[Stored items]
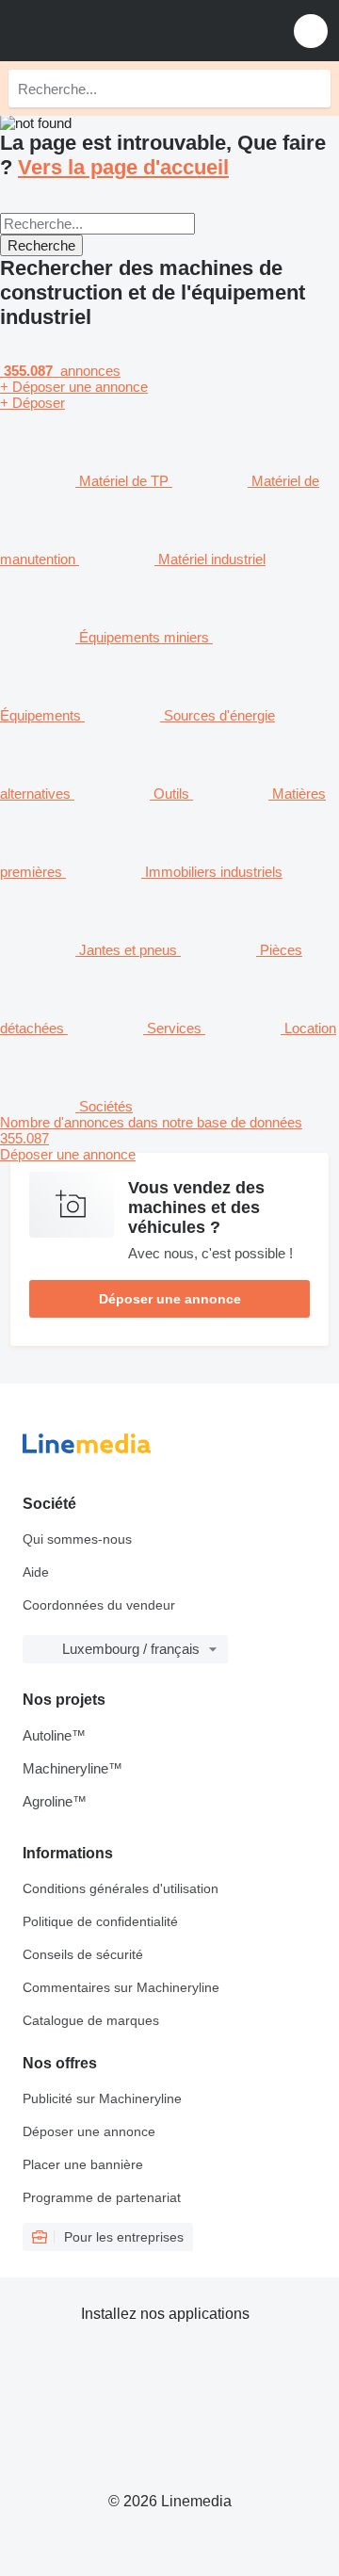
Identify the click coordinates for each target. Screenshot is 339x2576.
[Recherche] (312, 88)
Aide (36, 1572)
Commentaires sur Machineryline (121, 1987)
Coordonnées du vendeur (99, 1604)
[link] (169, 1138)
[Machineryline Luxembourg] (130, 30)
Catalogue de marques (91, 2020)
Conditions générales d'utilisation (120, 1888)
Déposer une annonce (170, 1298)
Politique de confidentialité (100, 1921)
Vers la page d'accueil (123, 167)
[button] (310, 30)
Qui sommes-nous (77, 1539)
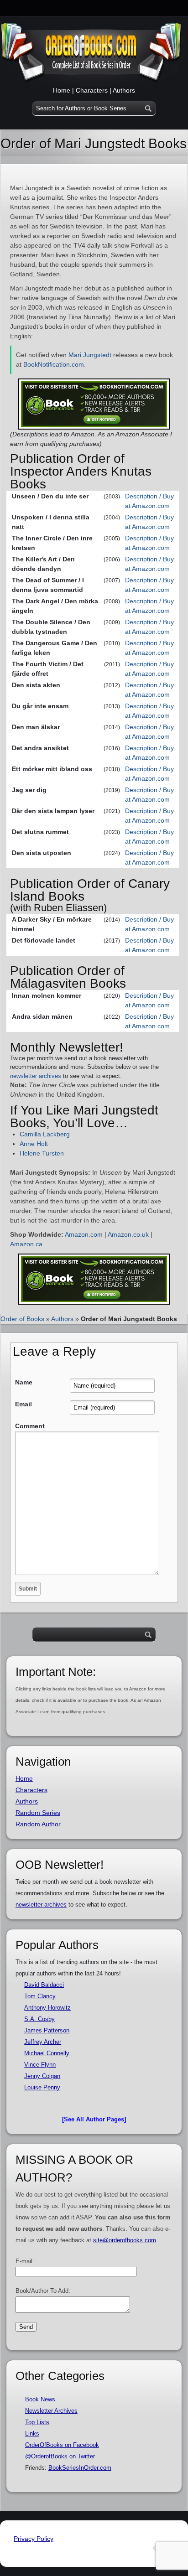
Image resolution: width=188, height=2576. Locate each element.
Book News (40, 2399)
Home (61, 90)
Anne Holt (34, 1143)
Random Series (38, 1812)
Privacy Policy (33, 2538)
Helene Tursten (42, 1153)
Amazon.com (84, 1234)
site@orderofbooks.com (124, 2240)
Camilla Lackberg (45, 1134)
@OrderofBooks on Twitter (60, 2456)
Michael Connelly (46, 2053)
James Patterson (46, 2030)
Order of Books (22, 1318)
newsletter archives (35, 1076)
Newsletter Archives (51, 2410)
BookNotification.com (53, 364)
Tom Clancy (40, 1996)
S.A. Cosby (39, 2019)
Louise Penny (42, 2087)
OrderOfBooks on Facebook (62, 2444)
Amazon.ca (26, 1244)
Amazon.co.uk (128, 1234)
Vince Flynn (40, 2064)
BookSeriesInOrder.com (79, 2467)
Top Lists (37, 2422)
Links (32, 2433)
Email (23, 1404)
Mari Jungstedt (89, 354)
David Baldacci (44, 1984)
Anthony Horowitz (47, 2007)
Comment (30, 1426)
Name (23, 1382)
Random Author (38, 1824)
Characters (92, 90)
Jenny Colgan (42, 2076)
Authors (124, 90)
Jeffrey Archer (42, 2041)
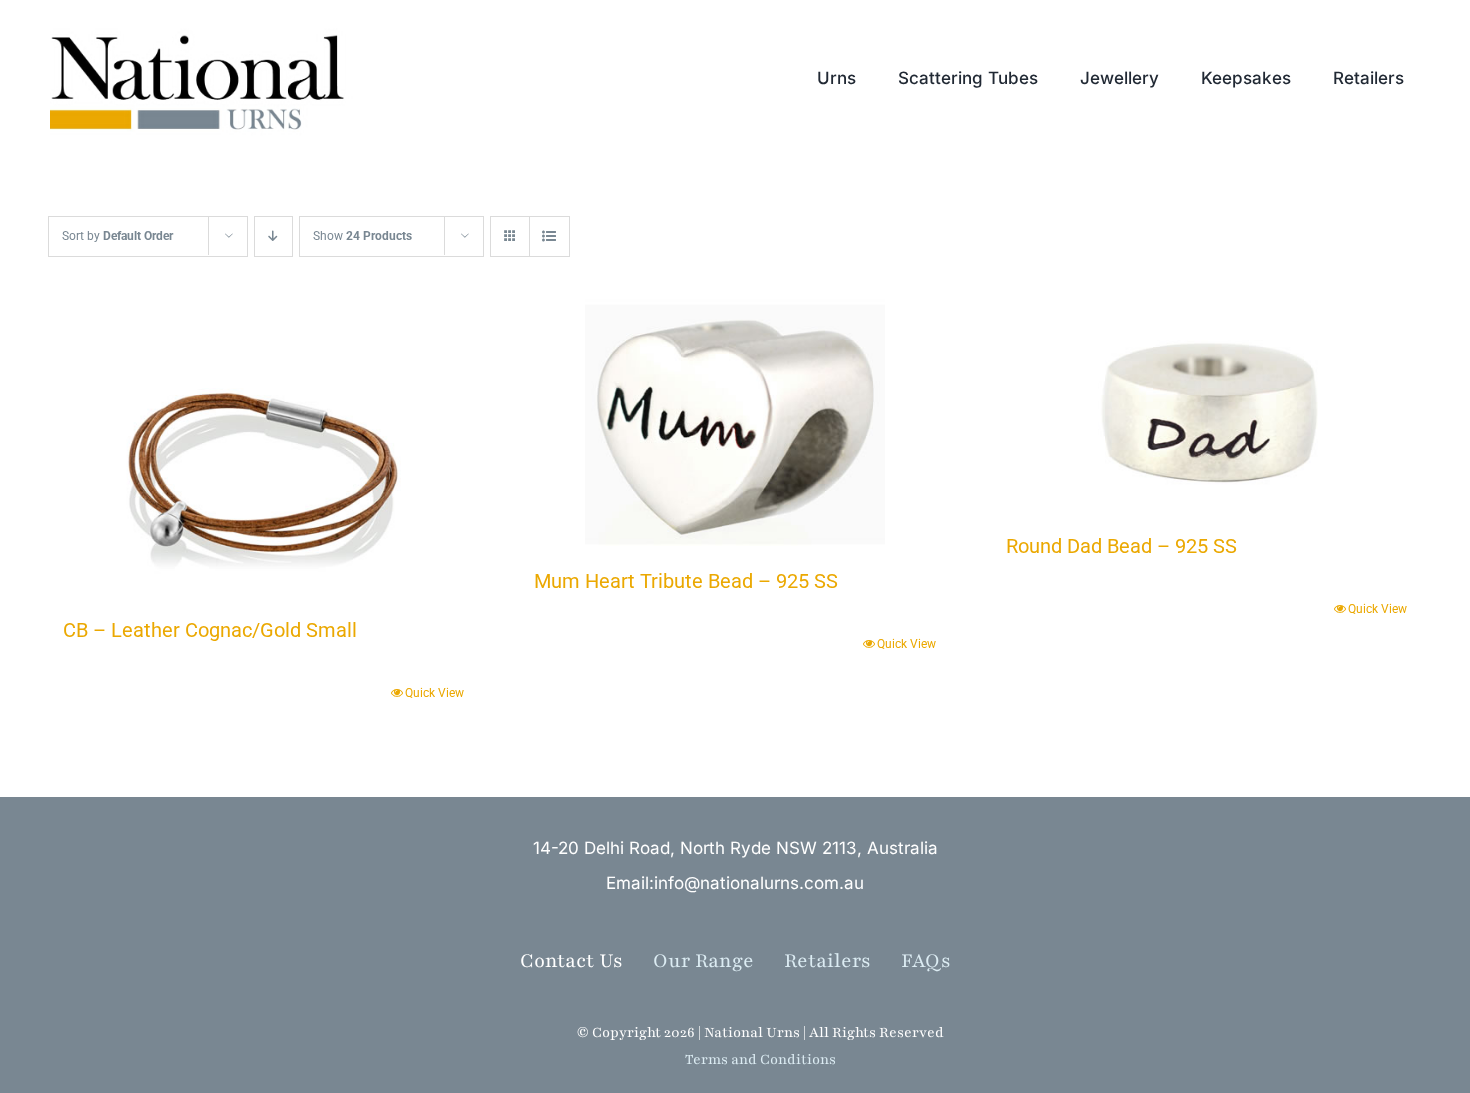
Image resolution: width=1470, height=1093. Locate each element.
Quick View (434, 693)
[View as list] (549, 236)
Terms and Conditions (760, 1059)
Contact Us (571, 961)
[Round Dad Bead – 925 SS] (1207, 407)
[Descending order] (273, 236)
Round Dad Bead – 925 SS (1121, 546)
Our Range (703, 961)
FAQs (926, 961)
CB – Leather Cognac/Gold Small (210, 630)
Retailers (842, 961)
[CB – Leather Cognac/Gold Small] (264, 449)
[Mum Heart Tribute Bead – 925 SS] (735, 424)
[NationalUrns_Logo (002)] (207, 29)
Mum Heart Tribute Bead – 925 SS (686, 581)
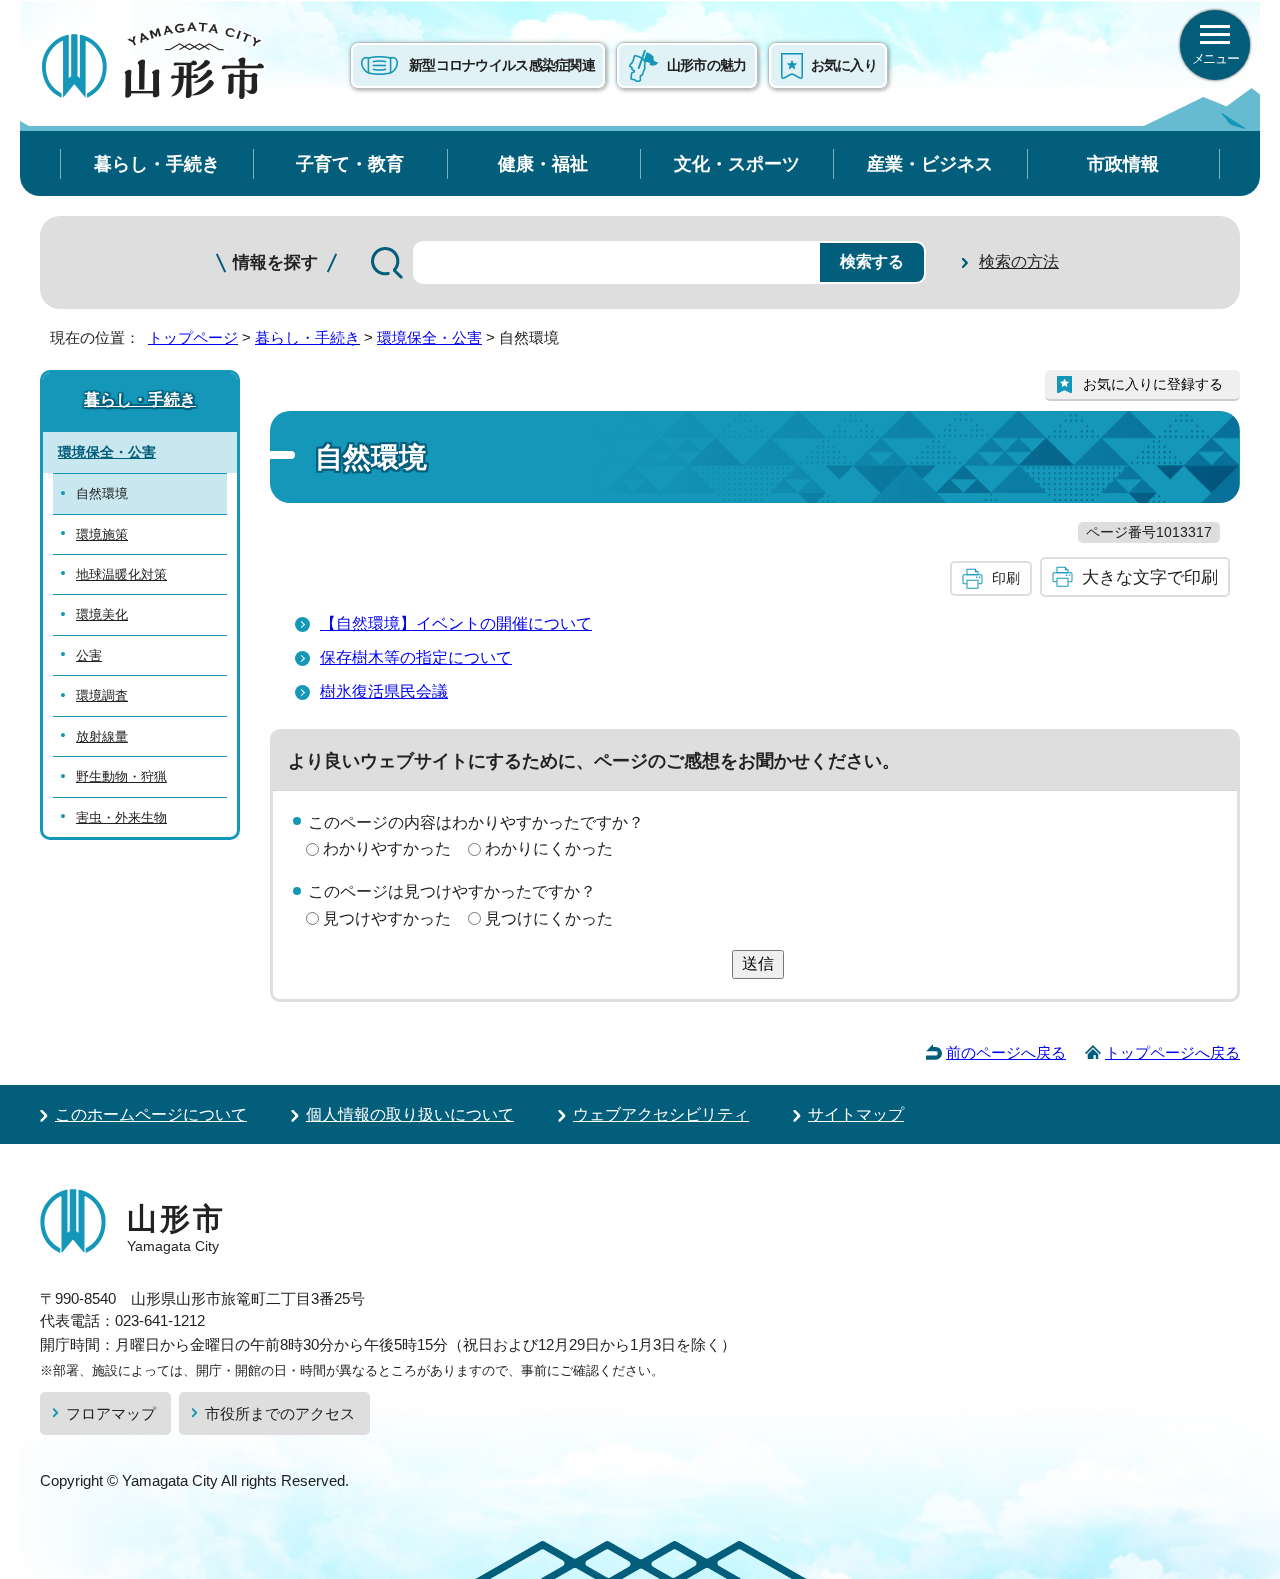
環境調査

Task directions
Could you transcribe all of the data exactly, keeping every picture out of the copy?

Solution to this task
Identify the click coordinates for each target. Screenshot is 339x2576.
[Recherche] (312, 88)
Aide (36, 1572)
Commentaires sur Machineryline (121, 1987)
Coordonnées du vendeur (99, 1604)
[link] (169, 1138)
[Machineryline Luxembourg] (130, 30)
Catalogue de marques (91, 2020)
Conditions générales d'utilisation (120, 1888)
Déposer une annonce (170, 1298)
Politique de confidentialité (100, 1921)
Vers la page d'accueil (123, 167)
[button] (310, 30)
Qui sommes-nous (77, 1539)
Image resolution: width=188, height=2576. Locate each element.
Book News (40, 2399)
Home (61, 90)
Anne Holt (34, 1143)
Random Series (38, 1812)
Privacy Policy (33, 2538)
Helene Tursten (42, 1153)
Amazon.com (84, 1234)
site@orderofbooks.com (124, 2240)
Camilla Lackberg (45, 1134)
@OrderofBooks on Twitter (60, 2456)
Michael Connelly (46, 2053)
James Patterson (46, 2030)
Order of Books (22, 1318)
newsletter archives (35, 1076)
Newsletter Archives (51, 2410)
BookNotification.com (53, 364)
Tom Clancy (40, 1996)
S.A. Cosby (39, 2019)
Louise Penny (42, 2087)
OrderOfBooks on Facebook (62, 2444)
Amazon.ca (26, 1244)
Amazon.co.uk (128, 1234)
Vince Flynn (40, 2064)
BookSeriesInOrder.com (79, 2467)
Top Lists (37, 2422)
Links (32, 2433)
Email (23, 1404)
Mari Jungstedt (89, 354)
David Baldacci (44, 1984)
Anthony Horowitz (47, 2007)
Comment (30, 1426)
Name (23, 1382)
Random Author (38, 1824)
Characters (92, 90)
Jenny Colgan (42, 2076)
Authors (124, 90)
Jeffrey Archer (42, 2041)
Image resolution: width=1470, height=1093. Locate each element.
Quick View (434, 693)
[View as list] (549, 236)
Terms and Conditions (760, 1059)
Contact Us (571, 961)
[Round Dad Bead – 925 SS] (1207, 407)
[Descending order] (273, 236)
Round Dad Bead – 925 SS (1121, 546)
Our Range (703, 961)
FAQs (926, 961)
CB – Leather Cognac/Gold Small (210, 630)
Retailers (842, 961)
[CB – Leather Cognac/Gold Small] (264, 449)
[Mum Heart Tribute Bead – 925 SS] (735, 424)
[NationalUrns_Logo (002)] (207, 29)
Mum Heart Tribute Bead – 925 SS (686, 581)
環境調査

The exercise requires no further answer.